*ENTRIES SUPPLIED*:

** Begin **

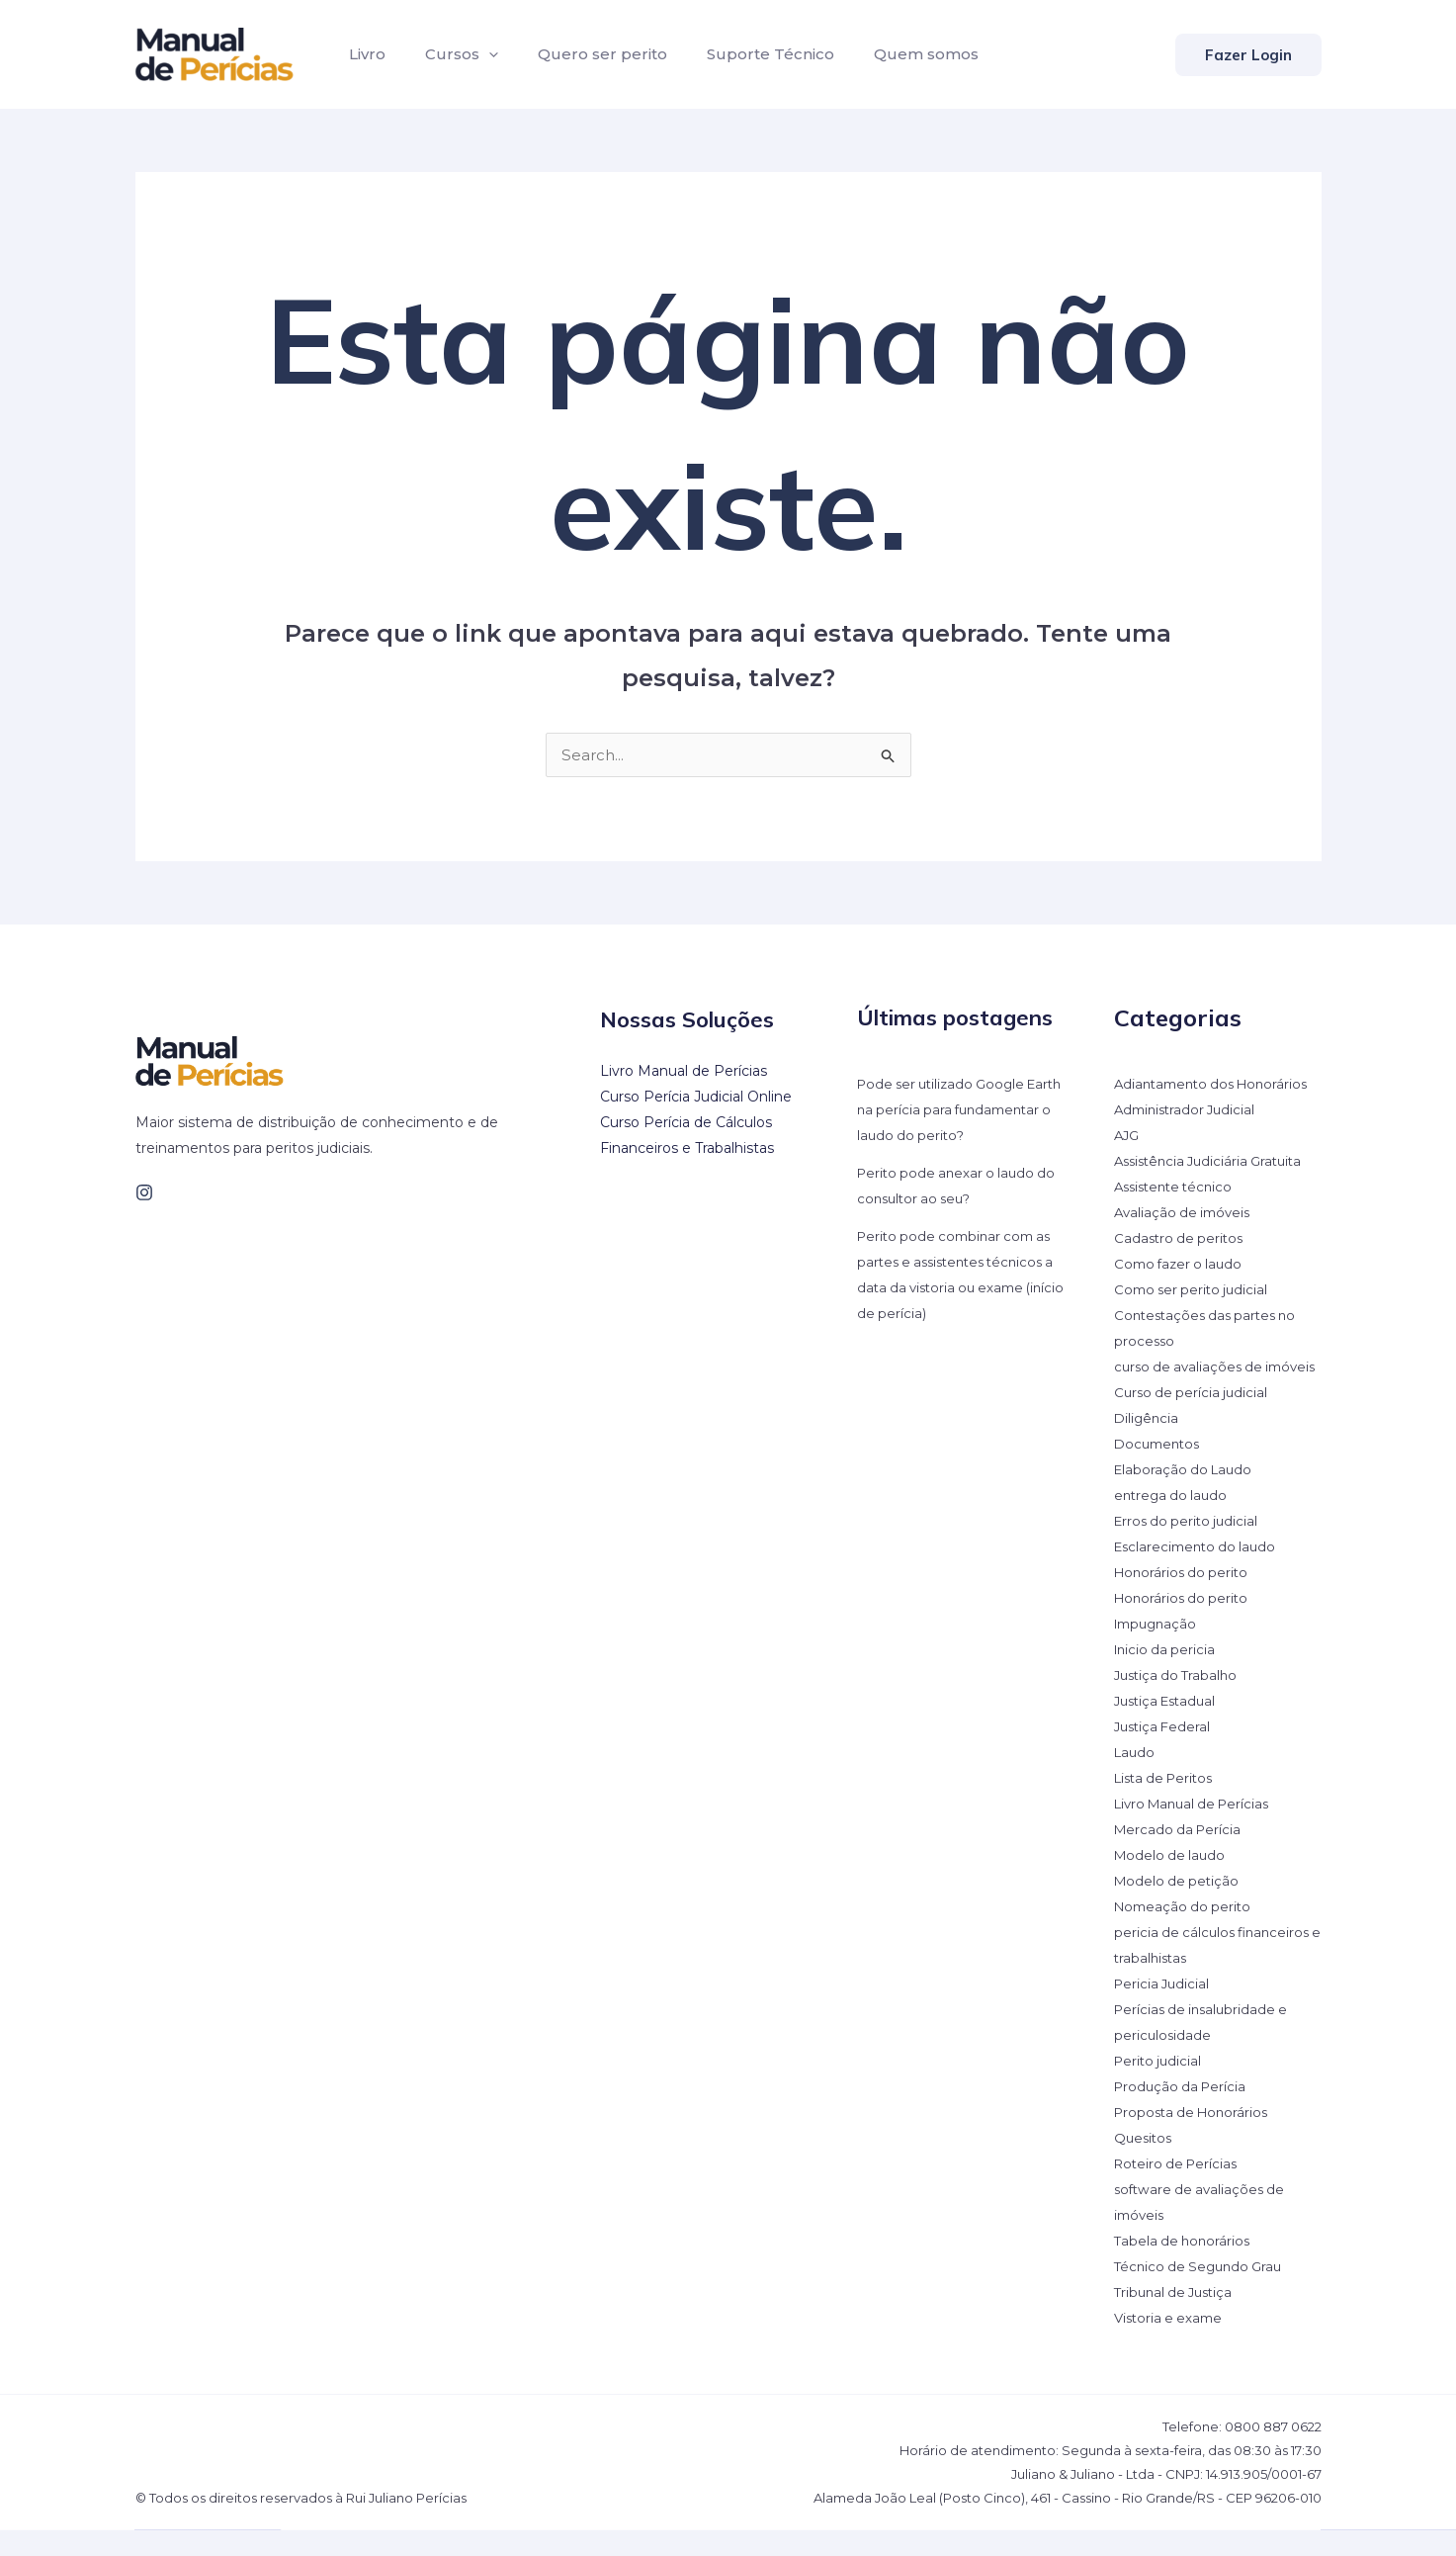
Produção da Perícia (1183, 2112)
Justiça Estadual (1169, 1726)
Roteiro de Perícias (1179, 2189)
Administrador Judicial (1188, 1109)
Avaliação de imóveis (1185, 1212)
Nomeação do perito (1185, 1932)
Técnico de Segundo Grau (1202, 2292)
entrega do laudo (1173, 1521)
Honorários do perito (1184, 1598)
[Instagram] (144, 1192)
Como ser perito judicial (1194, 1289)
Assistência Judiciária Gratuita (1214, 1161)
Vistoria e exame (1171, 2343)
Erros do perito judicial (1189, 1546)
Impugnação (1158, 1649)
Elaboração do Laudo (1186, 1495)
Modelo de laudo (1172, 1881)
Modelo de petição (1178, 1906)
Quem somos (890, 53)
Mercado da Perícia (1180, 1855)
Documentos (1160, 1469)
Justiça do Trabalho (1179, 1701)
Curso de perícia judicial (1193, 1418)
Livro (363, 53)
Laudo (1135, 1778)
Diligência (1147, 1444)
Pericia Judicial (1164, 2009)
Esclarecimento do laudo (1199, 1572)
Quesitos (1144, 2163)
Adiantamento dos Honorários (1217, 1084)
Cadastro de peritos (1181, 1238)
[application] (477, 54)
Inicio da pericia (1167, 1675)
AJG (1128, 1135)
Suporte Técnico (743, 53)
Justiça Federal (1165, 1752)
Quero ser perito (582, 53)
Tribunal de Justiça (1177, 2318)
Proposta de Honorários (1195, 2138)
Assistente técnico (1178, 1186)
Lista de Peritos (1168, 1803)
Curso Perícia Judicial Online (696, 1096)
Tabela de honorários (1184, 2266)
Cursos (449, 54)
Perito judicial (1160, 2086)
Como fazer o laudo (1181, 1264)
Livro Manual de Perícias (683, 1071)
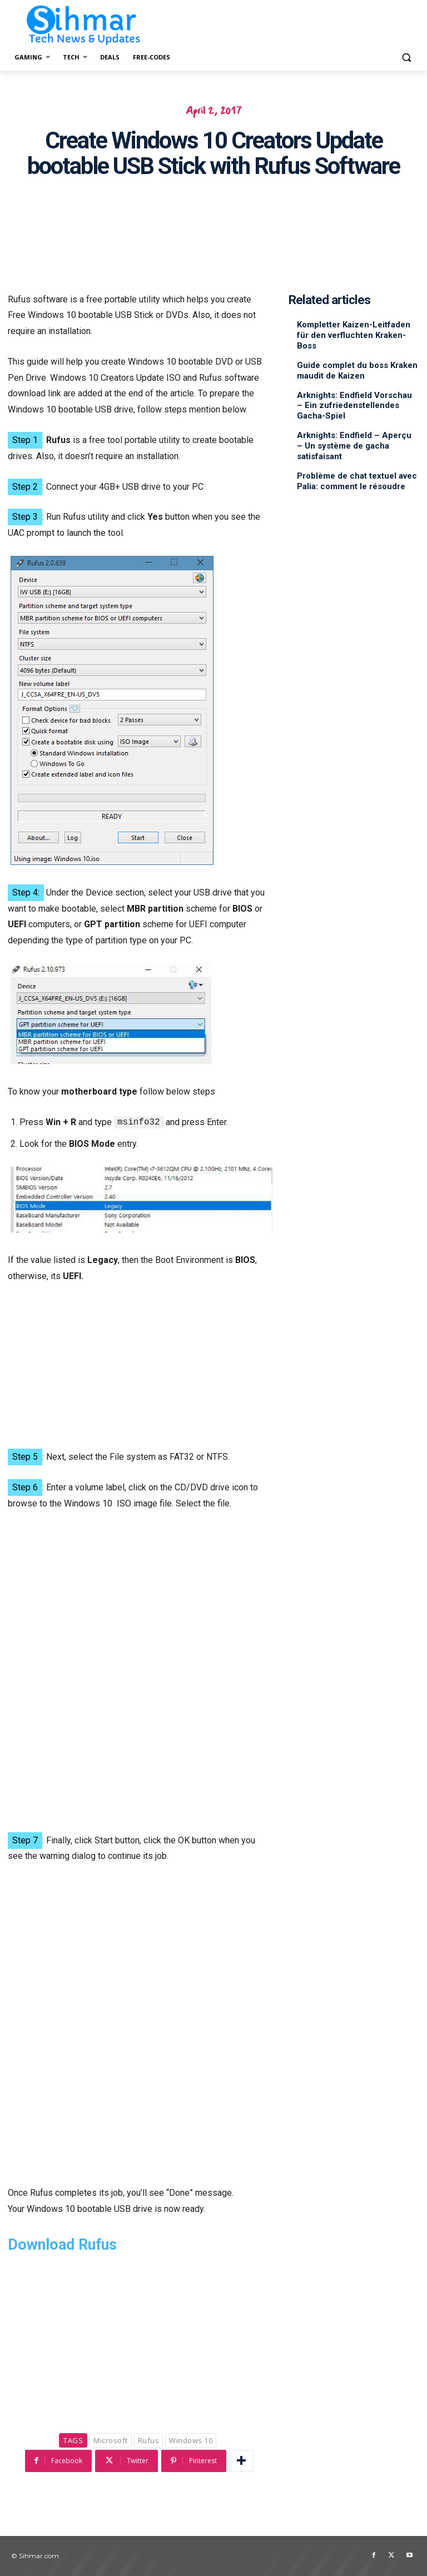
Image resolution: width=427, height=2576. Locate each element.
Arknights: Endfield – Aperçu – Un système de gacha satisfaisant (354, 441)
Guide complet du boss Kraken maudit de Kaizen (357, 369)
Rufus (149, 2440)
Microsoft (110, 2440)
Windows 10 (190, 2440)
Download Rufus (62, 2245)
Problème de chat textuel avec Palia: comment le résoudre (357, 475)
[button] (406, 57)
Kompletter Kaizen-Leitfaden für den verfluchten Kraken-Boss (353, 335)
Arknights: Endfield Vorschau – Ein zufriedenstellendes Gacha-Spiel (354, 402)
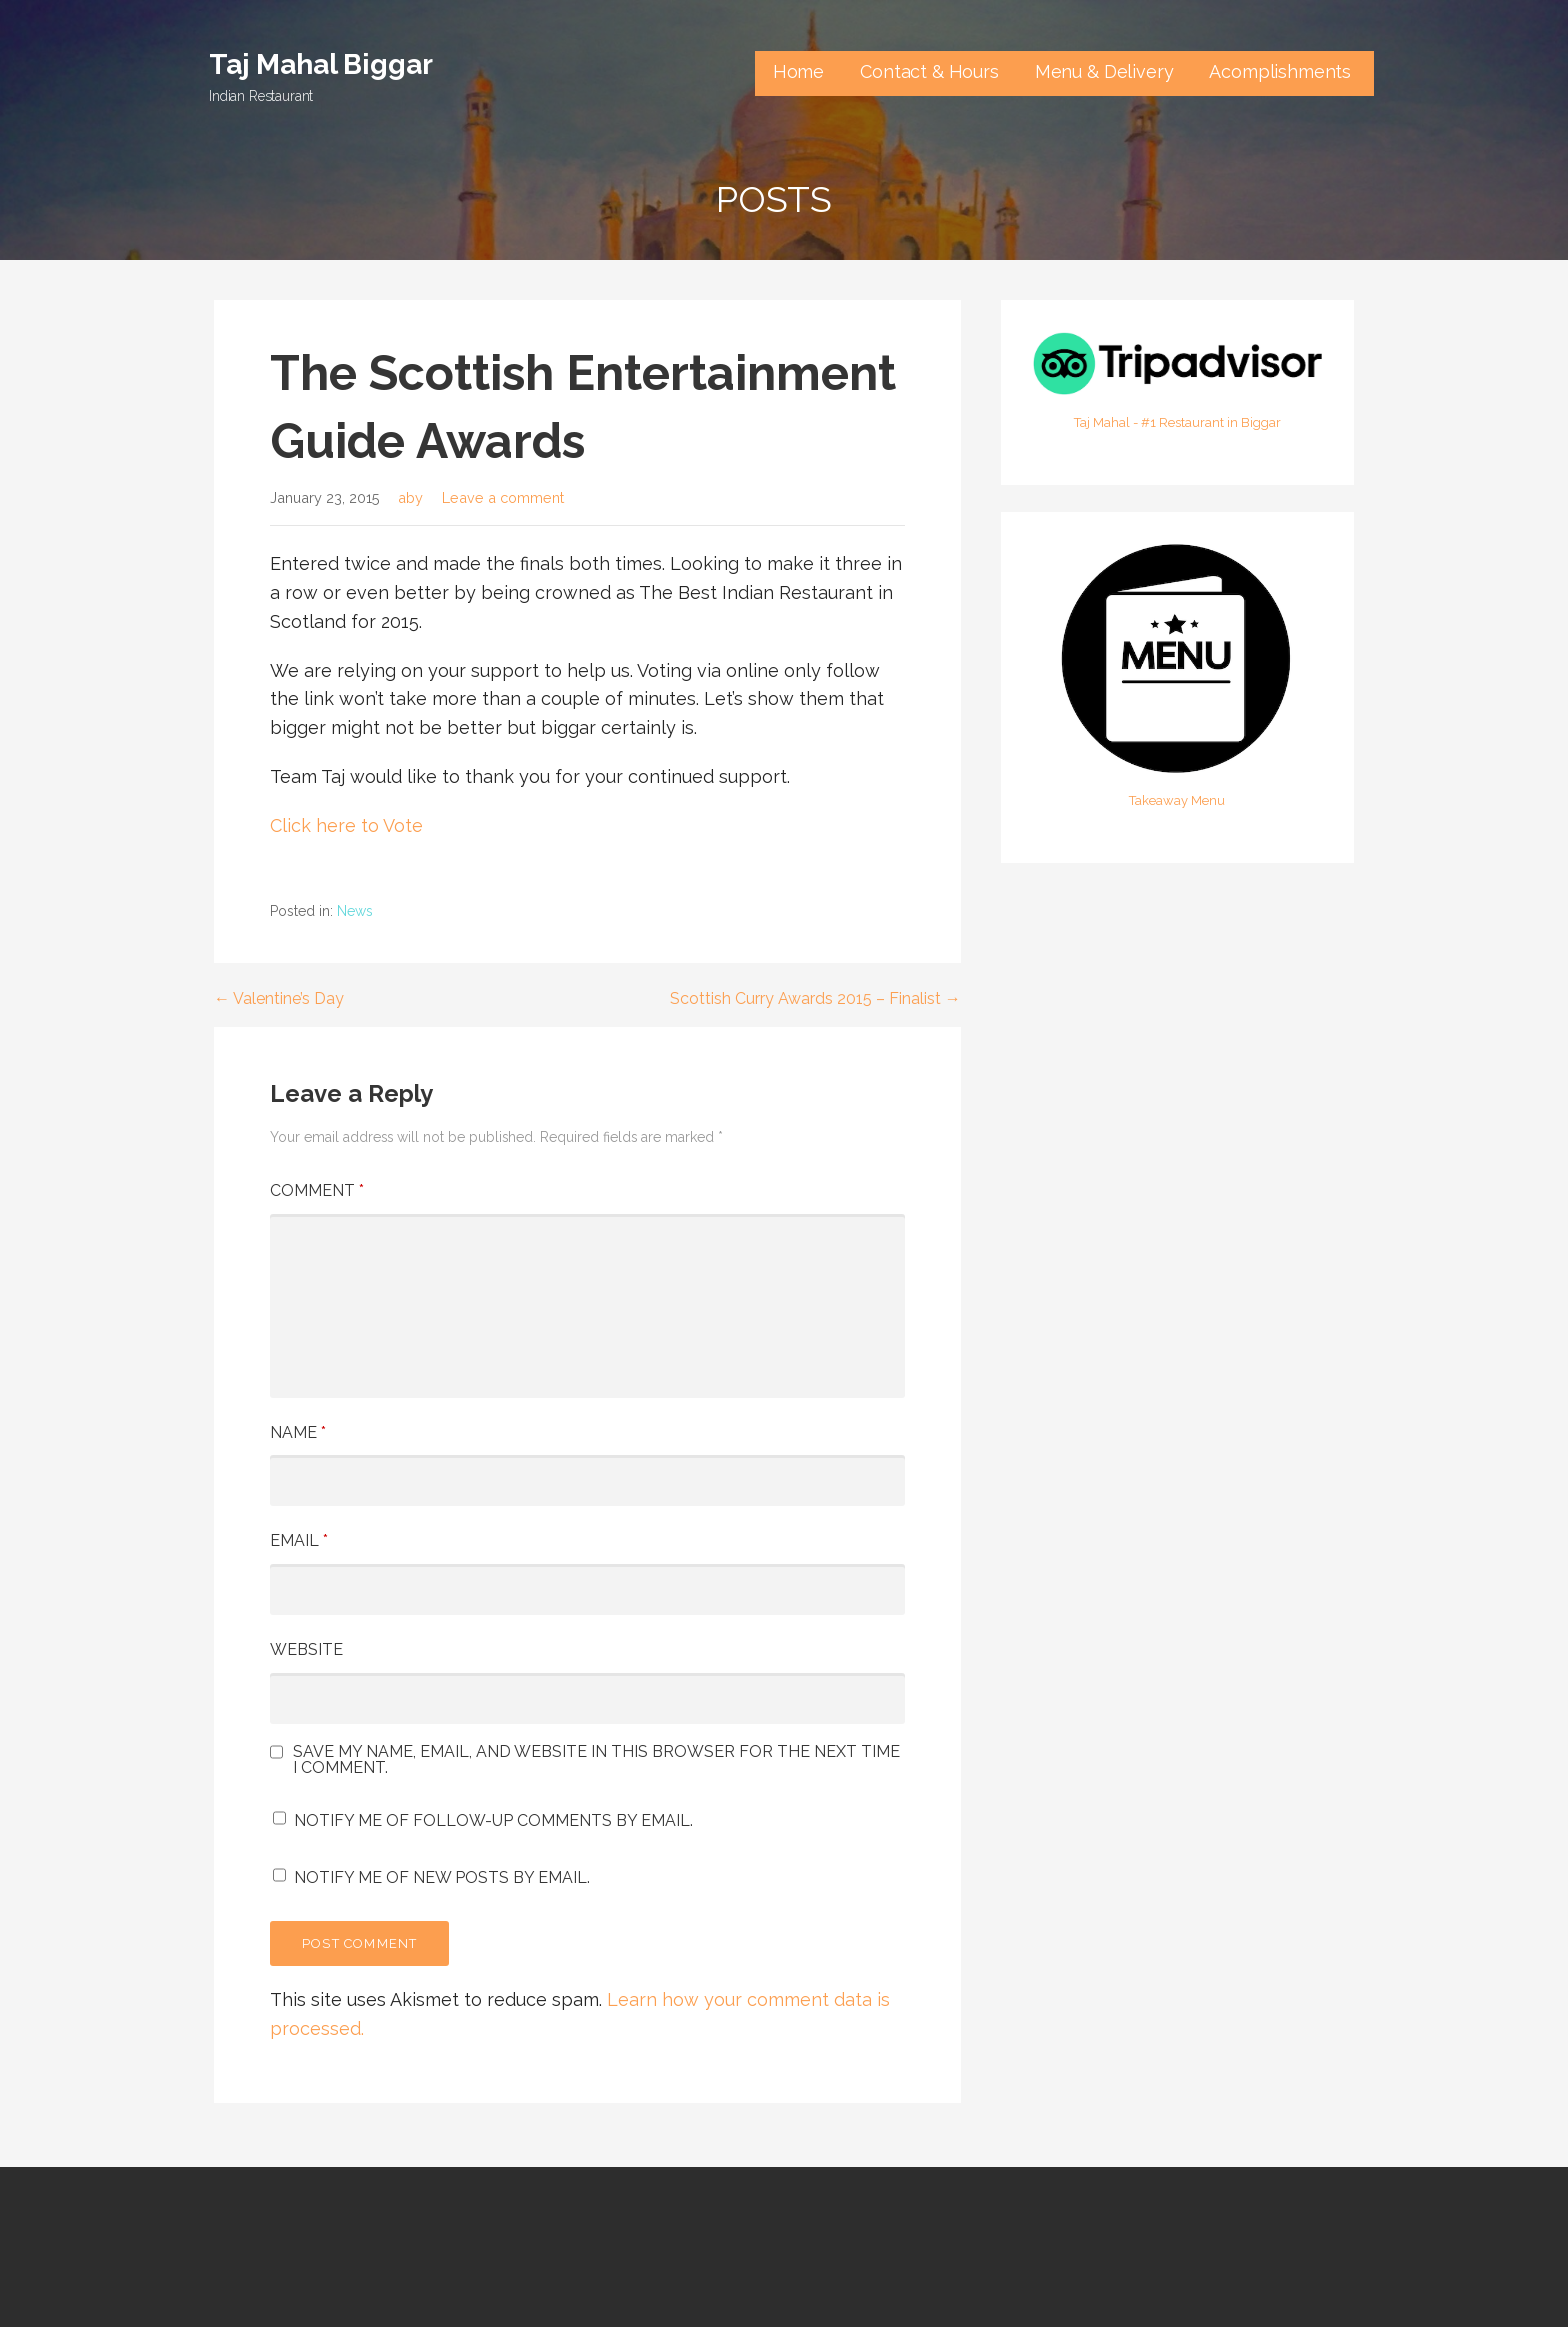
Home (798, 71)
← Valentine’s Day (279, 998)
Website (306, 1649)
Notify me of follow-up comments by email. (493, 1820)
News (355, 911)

** End **

Give the lines above as a two-column CSV with the header instruction,point, one row per line: its text in the first quoted field and its answer in the second, with line breaks turned into spaces. Leave the pictures out.

instruction,point
"Produção da Perícia","(1183, 2112)"
"Justiça Estadual","(1169, 1726)"
"Roteiro de Perícias","(1179, 2189)"
"Administrador Judicial","(1188, 1109)"
"Avaliação de imóveis","(1185, 1212)"
"Nomeação do perito","(1185, 1932)"
"Técnico de Segundo Grau","(1202, 2292)"
"entrega do laudo","(1173, 1521)"
"Honorários do perito","(1184, 1598)"
"[Instagram]","(144, 1192)"
"Como ser perito judicial","(1194, 1289)"
"Assistência Judiciária Gratuita","(1214, 1161)"
"Vistoria e exame","(1171, 2343)"
"Erros do perito judicial","(1189, 1546)"
"Impugnação","(1158, 1649)"
"Elaboração do Laudo","(1186, 1495)"
"Modelo de laudo","(1172, 1881)"
"Modelo de petição","(1178, 1906)"
"Quem somos","(890, 53)"
"Mercado da Perícia","(1180, 1855)"
"Documentos","(1160, 1469)"
"Justiça do Trabalho","(1179, 1701)"
"Curso de perícia judicial","(1193, 1418)"
"Livro","(363, 53)"
"Laudo","(1135, 1778)"
"Diligência","(1147, 1444)"
"Pericia Judicial","(1164, 2009)"
"Esclarecimento do laudo","(1199, 1572)"
"Quesitos","(1144, 2163)"
"Adiantamento dos Honorários","(1217, 1084)"
"Cadastro de peritos","(1181, 1238)"
"[application]","(477, 54)"
"Inicio da pericia","(1167, 1675)"
"AJG","(1128, 1135)"
"Suporte Técnico","(743, 53)"
"Justiça Federal","(1165, 1752)"
"Quero ser perito","(582, 53)"
"Tribunal de Justiça","(1177, 2318)"
"Proposta de Honorários","(1195, 2138)"
"Assistente técnico","(1178, 1186)"
"Lista de Peritos","(1168, 1803)"
"Curso Perícia Judicial Online","(696, 1096)"
"Tabela de honorários","(1184, 2266)"
"Cursos","(449, 54)"
"Perito judicial","(1160, 2086)"
"Como fazer o laudo","(1181, 1264)"
"Livro Manual de Perícias","(683, 1071)"
"Image resolution: width=427, height=2576. Locate each element. Arknights: Endfield – Aperçu – Un système de gacha satisfaisant","(354, 441)"
"Guide complet du boss Kraken maudit de Kaizen","(357, 369)"
"Rufus","(149, 2440)"
"Microsoft","(110, 2440)"
"Windows 10","(190, 2440)"
"Download Rufus","(62, 2245)"
"Problème de chat textuel avec Palia: comment le résoudre","(357, 475)"
"[button]","(406, 57)"
"Kompletter Kaizen-Leitfaden für den verfluchten Kraken-Boss","(353, 335)"
"Arknights: Endfield Vorschau – Ein zufriedenstellendes Gacha-Spiel","(354, 402)"
"Home","(798, 71)"
"← Valentine’s Day","(279, 998)"
"Website","(306, 1649)"
"Notify me of follow-up comments by email.","(493, 1820)"
"News","(355, 911)"